_Stored data_.
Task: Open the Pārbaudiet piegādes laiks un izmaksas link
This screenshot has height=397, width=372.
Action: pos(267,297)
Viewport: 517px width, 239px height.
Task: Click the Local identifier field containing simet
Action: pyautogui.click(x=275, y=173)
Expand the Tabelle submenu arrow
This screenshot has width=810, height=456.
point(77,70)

_Stated exercise_. Rewrite all the records above, replacing "Open" with "Follow" and leaving everything else unchanged.

_Answer_.
Task: Follow the Pārbaudiet piegādes laiks un izmaksas link
This screenshot has height=397, width=372.
Action: pos(267,297)
Viewport: 517px width, 239px height.
Task: Click the Local identifier field containing simet
Action: pyautogui.click(x=275, y=173)
Expand the Tabelle submenu arrow
This screenshot has width=810, height=456.
point(77,70)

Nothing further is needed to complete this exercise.